[Stored items]
========================

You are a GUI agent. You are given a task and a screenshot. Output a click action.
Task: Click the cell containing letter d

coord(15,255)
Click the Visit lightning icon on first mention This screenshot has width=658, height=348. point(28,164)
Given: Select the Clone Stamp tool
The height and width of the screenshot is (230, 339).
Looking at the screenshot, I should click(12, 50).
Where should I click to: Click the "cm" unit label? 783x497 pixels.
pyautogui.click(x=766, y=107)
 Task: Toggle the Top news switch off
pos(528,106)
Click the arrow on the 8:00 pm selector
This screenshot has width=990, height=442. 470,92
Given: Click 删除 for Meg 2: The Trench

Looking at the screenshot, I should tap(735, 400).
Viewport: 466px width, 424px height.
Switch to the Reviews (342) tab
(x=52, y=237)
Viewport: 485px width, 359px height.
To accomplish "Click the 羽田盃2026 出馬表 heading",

========================

*The task*: A word-for-word transcription of the data above is required.

*Answer for this exercise*:
You are a GUI agent. You are given a task and a screenshot. Output a click action.
Task: Click the cell containing letter d

coord(15,255)
Click the Visit lightning icon on first mention This screenshot has width=658, height=348. point(28,164)
Given: Select the Clone Stamp tool
The height and width of the screenshot is (230, 339).
Looking at the screenshot, I should click(12, 50).
Where should I click to: Click the "cm" unit label? 783x497 pixels.
pyautogui.click(x=766, y=107)
 Task: Toggle the Top news switch off
pos(528,106)
Click the arrow on the 8:00 pm selector
This screenshot has width=990, height=442. 470,92
Given: Click 删除 for Meg 2: The Trench

Looking at the screenshot, I should tap(735, 400).
Viewport: 466px width, 424px height.
Switch to the Reviews (342) tab
(x=52, y=237)
Viewport: 485px width, 359px height.
To accomplish "Click the 羽田盃2026 出馬表 heading",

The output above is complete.